Max offers up his entry as a challenge to the “relational-is-always-best set”, asking them to prove that the complexity of storing data in a relational form is worth the trouble, at least for the scenario he describes.
Given that I’ve been anointed as an anti-NoSQL crusader on a number of occasions, I feel obligated to argue on behalf of the relational model, which I will do in a later entry.
Despite being a big fan of MongoDB. As I have done many times in the past I encourage everyone to download and play around with the excellent MongoDB product. Do yourself a favour by running through the tutorial.
All things have a place.
I once sat in a meeting where a peer described the purportedly intractable complexity of a task they were failing at. They did this by drawing the various actors on the whiteboard and then detailing their many complex relationships.
Image the best path-finding algorithm. Now imagine the opposite: The least efficient, most unnecessarily sloppy routing imaginable.
That was how complexity was deceptively exaggerated, with absurdly circuitous relationship lines weaving to and fro. It was comical.
That memory came to mind, and how the deception goes both ways, while reading Max’s entry, and again when reading the linked entry by MongoDBer Kyle Banker.

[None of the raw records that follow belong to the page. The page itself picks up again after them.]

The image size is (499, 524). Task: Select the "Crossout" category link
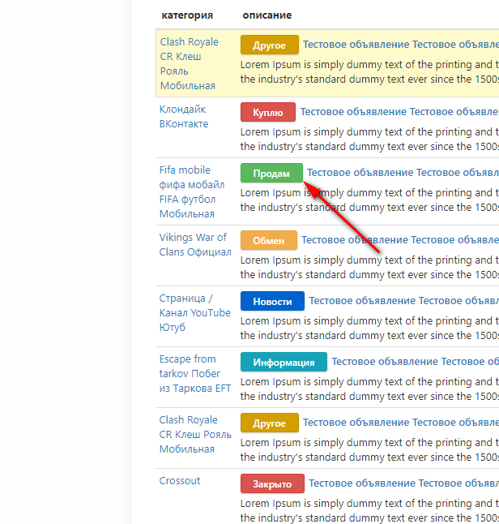pos(180,481)
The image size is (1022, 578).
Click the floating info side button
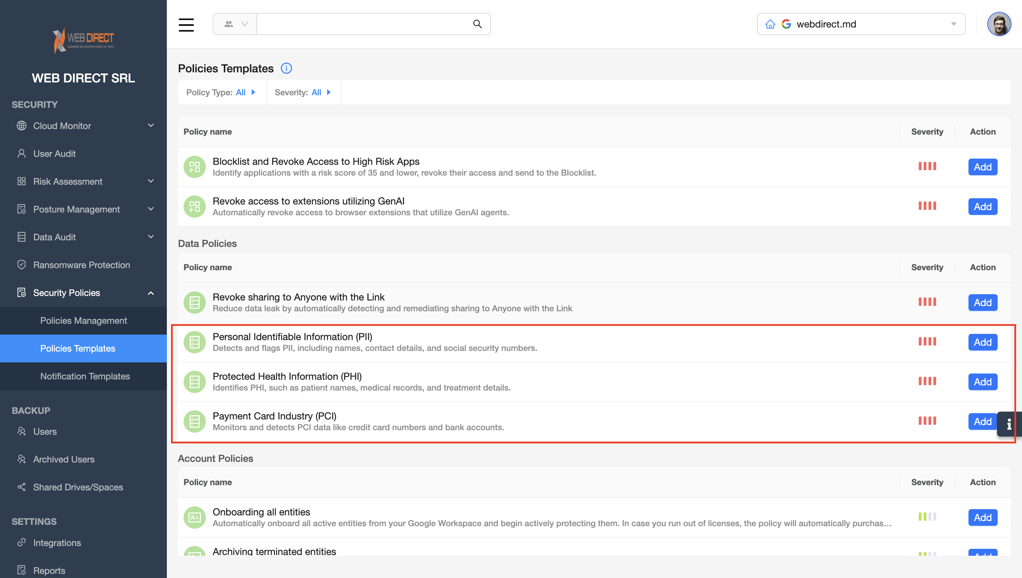click(1009, 424)
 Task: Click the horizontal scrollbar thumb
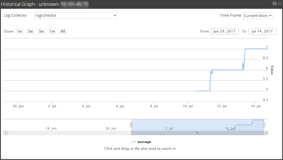pyautogui.click(x=197, y=133)
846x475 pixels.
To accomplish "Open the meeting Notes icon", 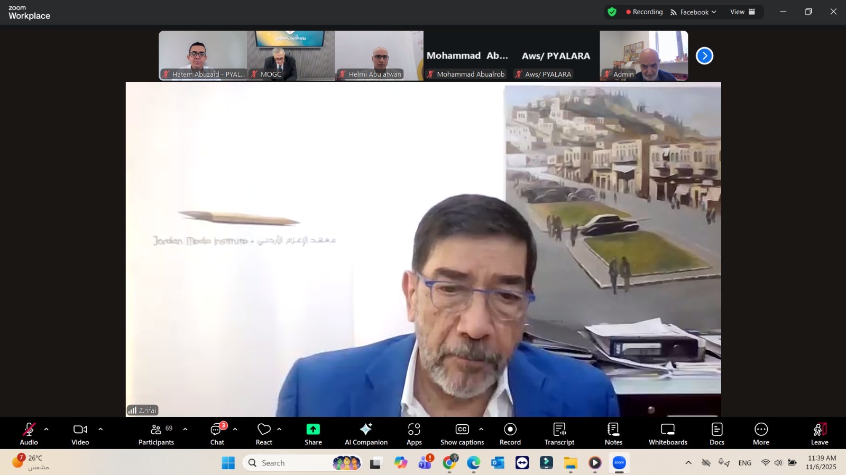I will tap(613, 434).
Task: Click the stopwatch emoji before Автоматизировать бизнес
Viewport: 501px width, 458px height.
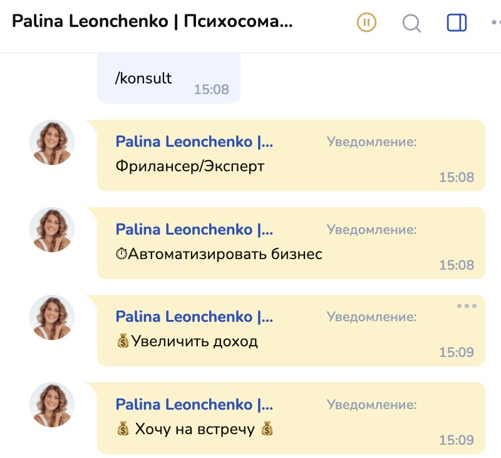Action: pyautogui.click(x=121, y=254)
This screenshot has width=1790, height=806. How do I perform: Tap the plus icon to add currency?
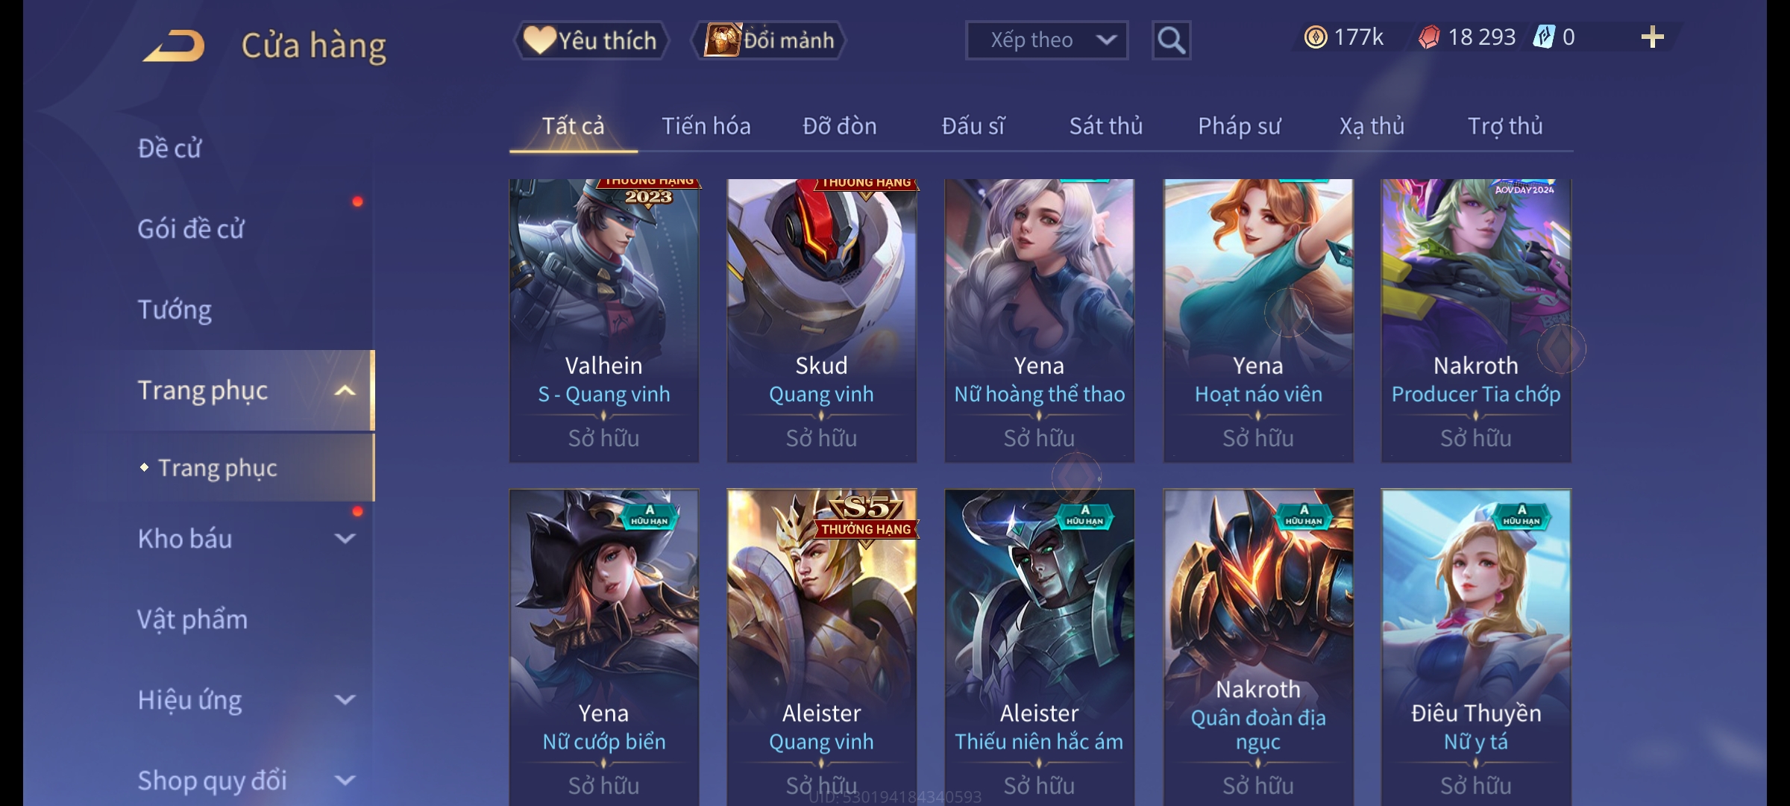tap(1652, 37)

When comparing the document model with the relational model, many if not all examples seem to contrast a complex relational model – one that encapsulates an end-to-end platform for a whole domain – against a trivial island of a tiny subset of data in a document structure. The former usually built to support entire operations and systems, while the latter tends to be crafted for one single purpose (like "allow customer services to look at an order", as was used in Max's scenario).
Max highlights relational complexity by pointing to an Oracle end-to-end order reference platform containing “126 tables”. Kyle does the same thing when comparing a simple could-be-one-single-row document (which humorous includes four relationships, which to resolve would require four expensive round-trips to the MongoDB server given the platform’s bizarre lack of server joins) against a complex catalogue schema. Both explain their arguably deceptive comparisons with statements like “Of course, this is not a complete representation of a product”…
I would argue that in such a case such a comparison shouldn’t be made at all. Why contrast an incomplete example of a document-based implementation – simplistic in its useless innocence – against a fully scoped relational platform?
It is the “MySpace angle” used to hide the ugly reality of technology. If you have a MongoDB simile of the compared product, have at it, but simply hiding the ugly details and zooming in on a non-functional, cherry-picked subset just misleads potential suitors.
Realtors use this trick when taking photos of homes, showing just enough of the grass while avoiding nearby structures. Your mind naturally extrapolates; imagining expanses of lush green fields, when in reality there’s usually another house imposing itself four feet over.
I have a full workload right now, but in the near future, during a mental lull, I will respond to Max. There is a very compelling counterargument to be made.